Hello,
A string type column with a utf8_bin collation will not be converted to a
Python Unicode string, but instead will be returned as a utf8 (byte) string.
The MySQL documentation though clearly states: "A nonbinary string has a
character set and is converted to another character set in many cases, even
when the string has a _bin collation"[1].
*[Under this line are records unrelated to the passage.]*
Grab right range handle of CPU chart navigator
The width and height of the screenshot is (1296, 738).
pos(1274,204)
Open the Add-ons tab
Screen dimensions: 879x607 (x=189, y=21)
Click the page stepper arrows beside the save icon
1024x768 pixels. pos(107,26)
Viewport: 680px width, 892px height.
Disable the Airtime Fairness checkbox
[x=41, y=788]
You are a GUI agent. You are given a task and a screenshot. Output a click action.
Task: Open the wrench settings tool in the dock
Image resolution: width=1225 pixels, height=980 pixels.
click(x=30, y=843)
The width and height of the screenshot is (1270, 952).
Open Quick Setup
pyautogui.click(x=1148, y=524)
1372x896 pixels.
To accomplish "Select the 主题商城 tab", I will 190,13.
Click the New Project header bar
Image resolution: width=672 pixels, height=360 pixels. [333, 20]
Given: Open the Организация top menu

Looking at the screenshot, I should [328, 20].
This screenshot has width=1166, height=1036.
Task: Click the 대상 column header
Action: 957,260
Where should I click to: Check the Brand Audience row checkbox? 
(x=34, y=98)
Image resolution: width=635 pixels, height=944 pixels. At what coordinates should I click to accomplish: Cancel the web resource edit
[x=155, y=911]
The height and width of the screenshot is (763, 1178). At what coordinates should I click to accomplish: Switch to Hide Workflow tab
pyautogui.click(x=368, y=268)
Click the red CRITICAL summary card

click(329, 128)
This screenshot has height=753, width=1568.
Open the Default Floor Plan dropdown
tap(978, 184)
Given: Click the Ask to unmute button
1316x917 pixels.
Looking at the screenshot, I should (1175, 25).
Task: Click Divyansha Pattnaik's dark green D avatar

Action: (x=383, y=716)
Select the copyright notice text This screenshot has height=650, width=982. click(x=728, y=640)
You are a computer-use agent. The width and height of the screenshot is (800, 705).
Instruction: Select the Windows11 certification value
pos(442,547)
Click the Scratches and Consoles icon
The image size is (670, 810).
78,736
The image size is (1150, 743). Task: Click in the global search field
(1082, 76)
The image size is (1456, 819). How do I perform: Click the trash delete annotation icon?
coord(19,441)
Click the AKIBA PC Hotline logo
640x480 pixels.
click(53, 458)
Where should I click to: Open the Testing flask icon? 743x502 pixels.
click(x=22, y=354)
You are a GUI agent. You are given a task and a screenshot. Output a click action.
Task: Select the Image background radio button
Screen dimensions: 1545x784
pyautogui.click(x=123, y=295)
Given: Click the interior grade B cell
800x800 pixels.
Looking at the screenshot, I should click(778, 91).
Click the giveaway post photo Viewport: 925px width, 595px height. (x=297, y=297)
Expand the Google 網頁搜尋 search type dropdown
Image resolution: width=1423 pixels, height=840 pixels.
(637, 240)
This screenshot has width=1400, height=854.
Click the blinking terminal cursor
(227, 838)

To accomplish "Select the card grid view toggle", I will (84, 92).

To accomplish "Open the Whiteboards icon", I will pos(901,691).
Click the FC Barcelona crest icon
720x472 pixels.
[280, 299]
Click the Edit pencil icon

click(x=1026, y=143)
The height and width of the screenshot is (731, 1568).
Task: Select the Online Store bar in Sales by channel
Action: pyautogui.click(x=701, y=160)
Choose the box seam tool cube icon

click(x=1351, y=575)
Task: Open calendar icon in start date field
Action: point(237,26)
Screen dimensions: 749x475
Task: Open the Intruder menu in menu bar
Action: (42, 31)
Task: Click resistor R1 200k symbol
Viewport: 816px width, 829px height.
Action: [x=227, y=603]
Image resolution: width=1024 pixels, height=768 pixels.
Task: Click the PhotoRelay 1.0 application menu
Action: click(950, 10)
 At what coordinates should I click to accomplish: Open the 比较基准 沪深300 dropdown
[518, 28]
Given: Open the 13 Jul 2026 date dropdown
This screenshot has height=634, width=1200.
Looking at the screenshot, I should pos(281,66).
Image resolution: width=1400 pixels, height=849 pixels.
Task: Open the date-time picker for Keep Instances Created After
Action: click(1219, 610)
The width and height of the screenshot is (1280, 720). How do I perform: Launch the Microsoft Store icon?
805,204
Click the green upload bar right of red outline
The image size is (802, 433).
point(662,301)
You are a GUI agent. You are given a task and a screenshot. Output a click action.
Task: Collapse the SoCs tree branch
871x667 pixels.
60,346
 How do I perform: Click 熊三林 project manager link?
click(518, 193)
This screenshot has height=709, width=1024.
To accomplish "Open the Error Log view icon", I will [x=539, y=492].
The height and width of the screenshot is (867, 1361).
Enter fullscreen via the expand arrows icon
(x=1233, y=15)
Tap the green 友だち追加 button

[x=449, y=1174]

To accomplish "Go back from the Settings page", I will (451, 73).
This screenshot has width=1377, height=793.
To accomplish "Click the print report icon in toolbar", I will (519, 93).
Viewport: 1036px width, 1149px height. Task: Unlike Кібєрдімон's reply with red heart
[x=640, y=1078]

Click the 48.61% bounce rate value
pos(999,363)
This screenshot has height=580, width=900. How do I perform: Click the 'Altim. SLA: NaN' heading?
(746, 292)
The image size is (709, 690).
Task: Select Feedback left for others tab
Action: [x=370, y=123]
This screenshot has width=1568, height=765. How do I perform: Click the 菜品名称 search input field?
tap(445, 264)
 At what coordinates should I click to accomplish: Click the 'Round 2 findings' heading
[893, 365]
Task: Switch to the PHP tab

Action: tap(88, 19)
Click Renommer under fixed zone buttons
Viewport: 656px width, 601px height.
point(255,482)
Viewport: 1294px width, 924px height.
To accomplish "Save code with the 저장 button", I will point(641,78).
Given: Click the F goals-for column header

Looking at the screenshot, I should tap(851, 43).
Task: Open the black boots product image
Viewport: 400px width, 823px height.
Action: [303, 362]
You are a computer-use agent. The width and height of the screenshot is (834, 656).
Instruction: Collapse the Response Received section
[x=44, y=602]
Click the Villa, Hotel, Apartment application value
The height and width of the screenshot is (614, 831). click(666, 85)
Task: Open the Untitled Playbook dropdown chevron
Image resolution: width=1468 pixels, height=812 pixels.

I understand that a string with utf8_bin collation is still a string and
thus should not be dealt with differently. The utf8_bin collation is
essential when working with Unicode without wanting the Unicode collation
algorithm to kick in.
How to reproduce:
CREATE TABLE t1 (
a CHAR(10) CHARACTER SET utf8 COLLATE utf8_bin,
);
INSERT INTO t1 VALUES ('ü');
In Python:
import MySQLdb
db = MySQLdb.connect(db='pymysqltest', charset='utf8', use_unicode=True)
cur = db.cursor()
cur.execute("SELECT a FROM t1;")
1L
cur.fetchall()
(('\xc3\xbc',),)
Chosing utf8_general_ci instead of utf8_bin will properly yield Unicode
objects:
cur.execute("SELECT a COLLATE utf8_general_ci FROM t1;")
1L
cur.fetchall()
((u'\xfc',),)
[1] http://dev.mysql.com/doc/refman/5.1/en/charset-binary-collations.html
this bug has been reported as bug #541198 against python-mysqldb 1.2.2-8
in debian: http://bugs.debian.org/541198
original submitter was: Christoph Burgmer chrislb@gmx.de
greetings,
jonas
Thank you for the bug report! After spending nearly two days wondering why sqlalchemy was returning strings when using use_unicode=True in the connection string whereas it returns unicode when using use_unicode=False I finally found that MySQL for Python fails to detect columns defined like
page_title
varchar(255) CHARACTER SET utf8 COLLATE utf8_bin NOT NULLto be "text" columns - and they are treated as being binary. The definition above is from MediaWiki - so it's not that uncommon to have such column definitions. I'm using MySQL-python 1.2.3.
Thanks, Philipp
MySQL-python 1.2.4 seemed to fix this issue. The column mentioned in the previous post is returned as UnicodeType now when using use_unicode=True in the connection string.
Thanks for fixing this.
Philipp, I created a SourceForge account just so I could thank you! I was having the same exact problem and seriously beginning to question my sanity when I finally entered the right search terms and found this. :)